Dalam temuan Tim Verifikasi Kasus Bibit Samad Rianto dan Chandra M Hamzah, Wisnu dianggap berperan aktif merancang dan berkomunikasi dengan Anggodo dalam proses penyidikan unsur pimpinan KPK, Chandra dan Bibit, yang waktu itu menjadi tersangka Polri.
Wisnu meninggalkan Gedung KPK, Kamis (4/2/2010) sekitar pukul 15.15, didampingi Direktur Penuntutan KPK Ferry Wibisono. Ferry adalah yunior Wisnu di Kejaksaan Agung yang diperbantukan di KPK.
Sebelumnya, Anggodo keluar dari pintu depan seperti tersangka dan terperiksa lainnya. Demikian halnya Ary Muladi, yang hari itu diperiksa, juga keluar dari pintu depan setengah jam setelah Wisnu meninggalkan KPK.
Wisnu diketahui meninggalkan KPK atas laporan peneliti Indonesia Corruption Watch, Febridiansyah, kepada wartawan yang menunggu di depan pintu masuk sejak pagi hari. Febri, yang baru saja melaporkan kasus korupsi sektor kehutanan di KPK, mengatakan, dirinya bertemu dengan Wisnu dan Ferry di lift. ”Saya melihat Wisnu dan Ferry menuju ruang bawah,” katanya.
Wartawan pun segera berlari mengejar ke pintu samping yang biasa digunakan staf internal ataupun tamu KPK. Namun, Wisnu sudah kabur dengan mobilnya. Seorang anggota staf keamanan KPK mengatakan, Wisnu baru saja pergi diantar Ferry.
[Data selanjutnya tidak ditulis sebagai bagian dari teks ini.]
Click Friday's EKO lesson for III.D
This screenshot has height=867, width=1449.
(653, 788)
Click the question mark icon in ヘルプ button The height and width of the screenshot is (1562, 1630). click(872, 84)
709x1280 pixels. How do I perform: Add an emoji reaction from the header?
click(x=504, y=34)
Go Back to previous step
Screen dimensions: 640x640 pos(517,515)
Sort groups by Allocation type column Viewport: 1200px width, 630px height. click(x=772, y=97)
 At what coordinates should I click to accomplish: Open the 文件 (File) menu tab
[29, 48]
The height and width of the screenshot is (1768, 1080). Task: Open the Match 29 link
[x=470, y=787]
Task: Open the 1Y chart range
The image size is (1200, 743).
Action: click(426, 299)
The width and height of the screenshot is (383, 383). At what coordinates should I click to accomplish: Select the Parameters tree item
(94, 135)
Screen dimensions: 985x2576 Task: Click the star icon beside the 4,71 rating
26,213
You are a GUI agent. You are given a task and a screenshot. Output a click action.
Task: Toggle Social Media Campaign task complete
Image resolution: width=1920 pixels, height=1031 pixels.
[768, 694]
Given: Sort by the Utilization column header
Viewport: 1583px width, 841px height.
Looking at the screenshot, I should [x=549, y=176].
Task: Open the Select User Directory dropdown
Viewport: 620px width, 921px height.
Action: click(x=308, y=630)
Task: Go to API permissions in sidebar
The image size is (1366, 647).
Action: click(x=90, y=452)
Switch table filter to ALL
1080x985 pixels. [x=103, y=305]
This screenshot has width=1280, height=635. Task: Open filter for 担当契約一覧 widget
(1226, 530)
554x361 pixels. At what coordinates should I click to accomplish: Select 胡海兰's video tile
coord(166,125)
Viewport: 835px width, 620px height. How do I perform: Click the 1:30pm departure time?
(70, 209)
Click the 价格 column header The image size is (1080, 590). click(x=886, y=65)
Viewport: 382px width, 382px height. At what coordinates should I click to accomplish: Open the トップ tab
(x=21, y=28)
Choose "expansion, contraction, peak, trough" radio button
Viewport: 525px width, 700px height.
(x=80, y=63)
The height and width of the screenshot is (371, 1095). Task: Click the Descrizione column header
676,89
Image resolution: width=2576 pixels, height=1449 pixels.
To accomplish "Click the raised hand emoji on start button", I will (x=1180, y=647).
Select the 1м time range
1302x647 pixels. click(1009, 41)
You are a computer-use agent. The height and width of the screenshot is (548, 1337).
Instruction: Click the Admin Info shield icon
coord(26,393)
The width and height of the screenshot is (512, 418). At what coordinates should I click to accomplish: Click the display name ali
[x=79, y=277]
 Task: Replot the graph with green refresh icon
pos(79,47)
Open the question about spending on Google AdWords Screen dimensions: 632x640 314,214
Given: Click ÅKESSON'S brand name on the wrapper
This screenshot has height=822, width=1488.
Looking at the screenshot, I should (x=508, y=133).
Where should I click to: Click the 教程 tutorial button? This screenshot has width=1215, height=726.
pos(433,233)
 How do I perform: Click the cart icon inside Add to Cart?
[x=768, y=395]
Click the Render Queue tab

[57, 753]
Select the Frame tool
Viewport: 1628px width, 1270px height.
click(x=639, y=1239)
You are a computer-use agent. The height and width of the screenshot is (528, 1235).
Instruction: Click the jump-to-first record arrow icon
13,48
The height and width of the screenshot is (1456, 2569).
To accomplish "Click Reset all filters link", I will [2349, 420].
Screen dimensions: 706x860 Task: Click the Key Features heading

Ketika hendak dikonfirmasi, Ferry tidak dapat dihubungi. Telepon genggamnya tidak aktif. Adapun Wakil Ketua KPK Chandra M Hamzah mengatakan, ”Saya tidak tahu, saya sedang di KY. Mengetahui hal ini dari Juru Bicara KPK (Johan Budi) saat baru tiba di KPK.” Chandra mengaku akan mengevaluasi peristiwa itu agar tidak terjadi lagi.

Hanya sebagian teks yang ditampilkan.